* TASK OBJECTIVE *
Rewrite the items from the line with "is (1079, 570)." up to and including the line with "connection-name: Cloud SQL for MySQL is" as a JSON list of strings, one per line, skipping blank lines and leaving out the pictures.

─── RECORDS FOR THE EXERCISE

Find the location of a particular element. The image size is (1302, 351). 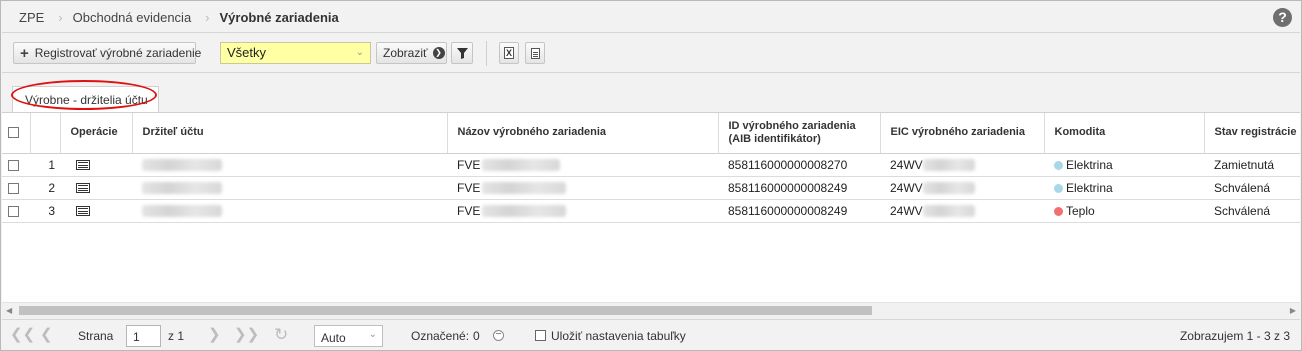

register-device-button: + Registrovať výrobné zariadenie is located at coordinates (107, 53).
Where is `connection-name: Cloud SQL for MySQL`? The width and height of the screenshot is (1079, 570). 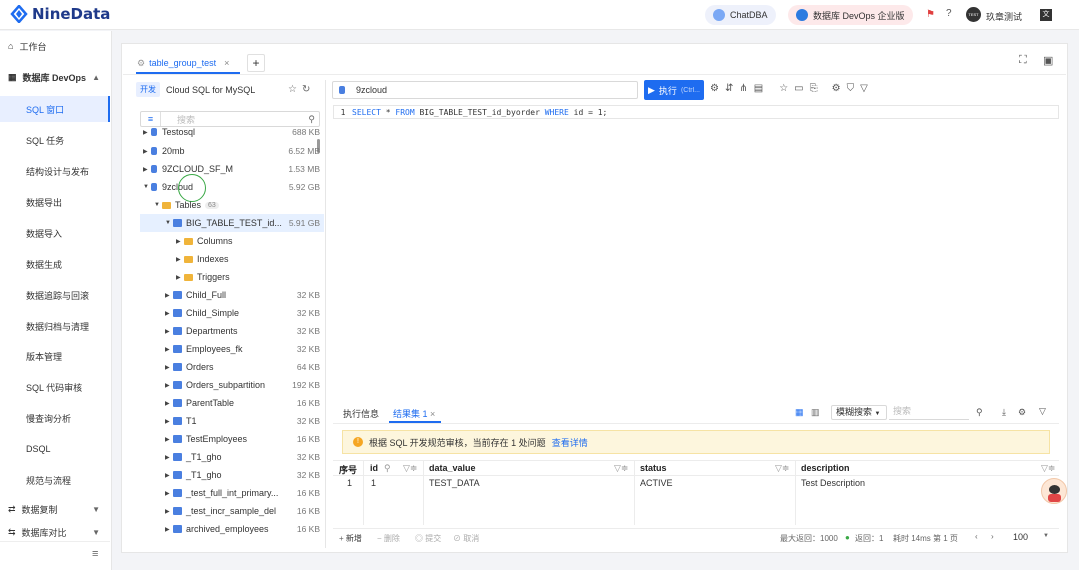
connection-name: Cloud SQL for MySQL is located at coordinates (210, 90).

──────
─── RECORDS FOR THE EXERCISE

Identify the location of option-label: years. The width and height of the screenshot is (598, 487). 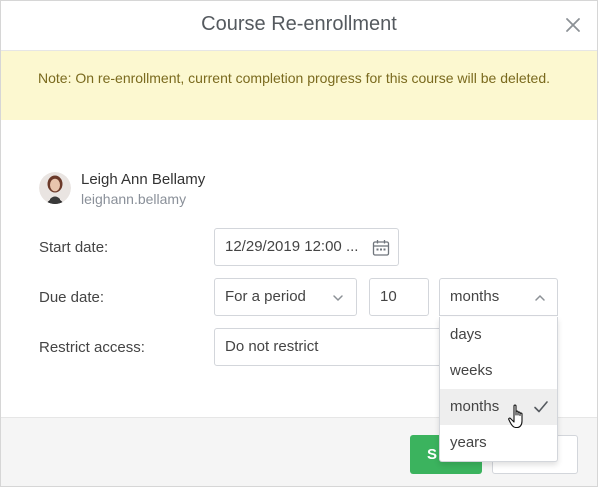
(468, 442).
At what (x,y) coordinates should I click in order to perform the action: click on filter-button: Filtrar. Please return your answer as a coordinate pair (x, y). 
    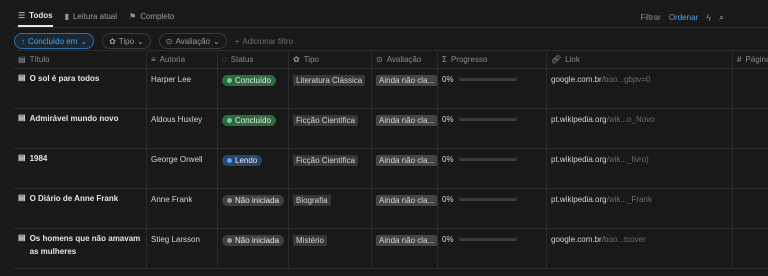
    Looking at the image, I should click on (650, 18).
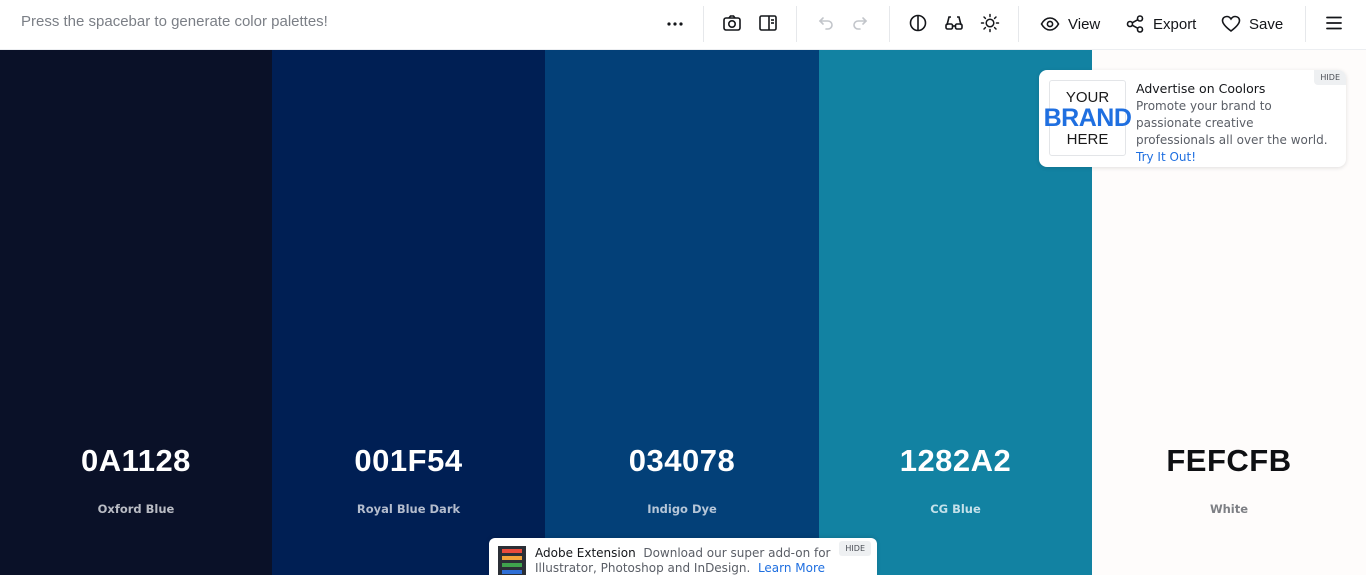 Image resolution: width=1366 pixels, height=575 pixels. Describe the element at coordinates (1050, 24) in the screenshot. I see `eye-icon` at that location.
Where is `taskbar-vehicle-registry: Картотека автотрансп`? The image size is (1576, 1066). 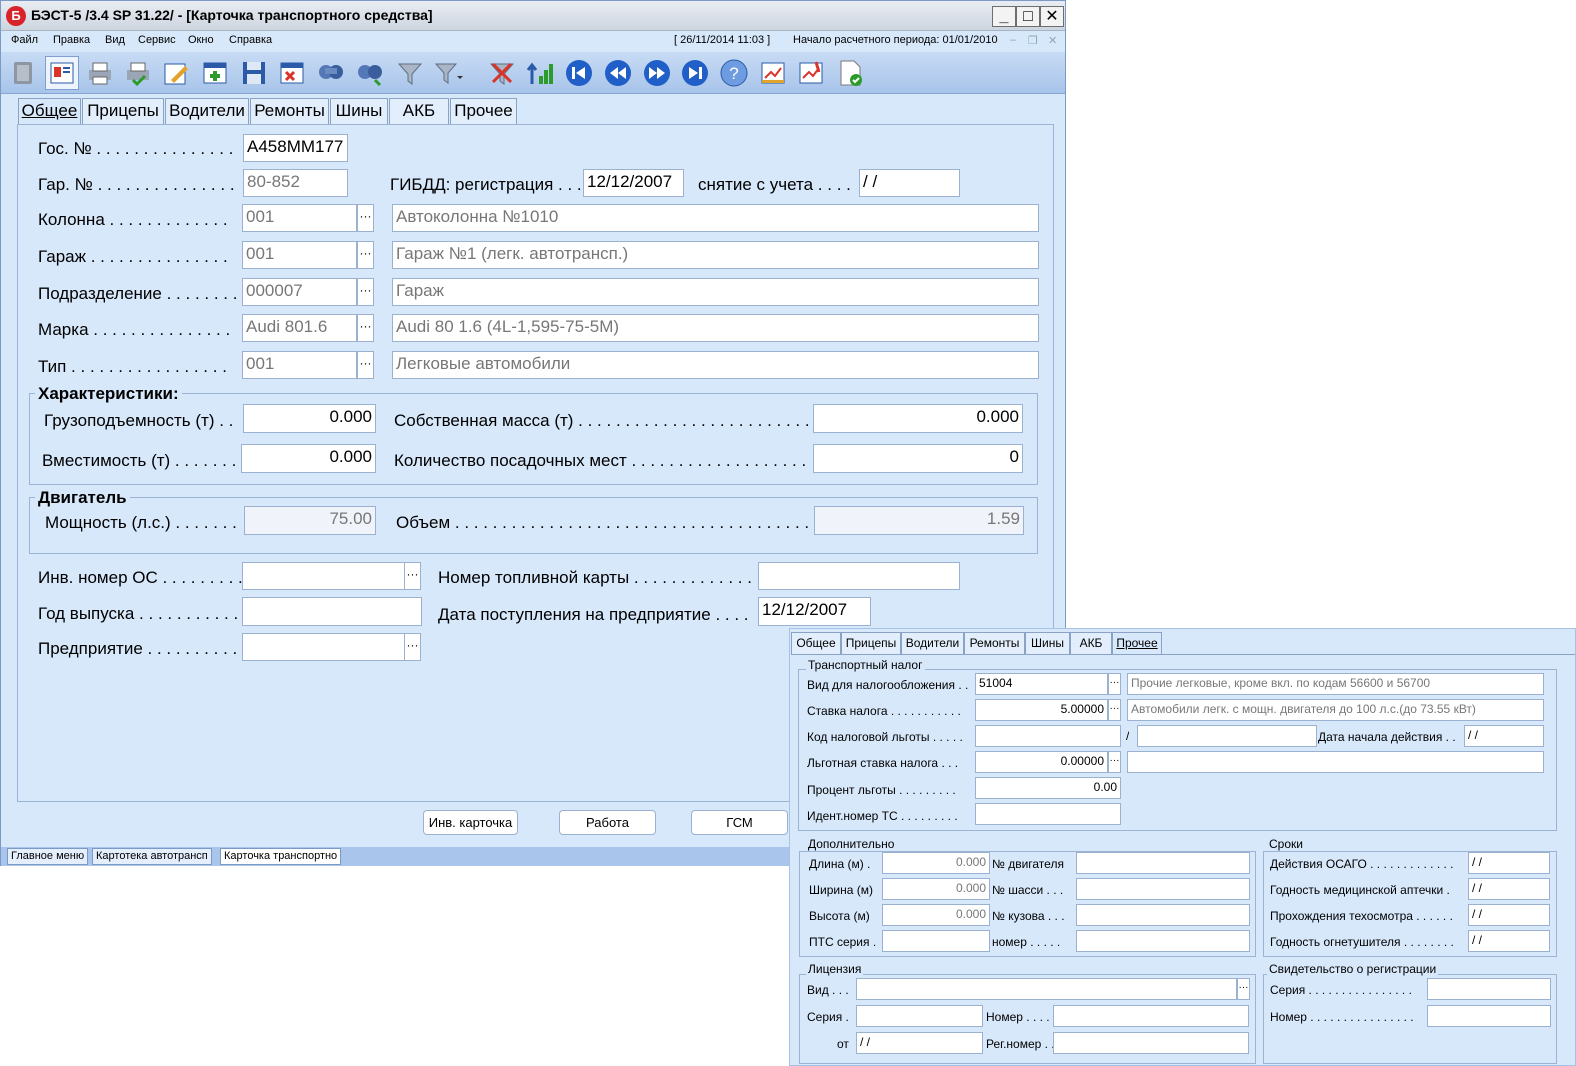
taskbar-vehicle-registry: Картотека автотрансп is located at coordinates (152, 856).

──────

* WRITTEN ANSWER *
[
  "Where is `connection-name: Cloud SQL for MySQL`? The width and height of the screenshot is (1079, 570). ",
  "connection-name: Cloud SQL for MySQL is located at coordinates (210, 90)."
]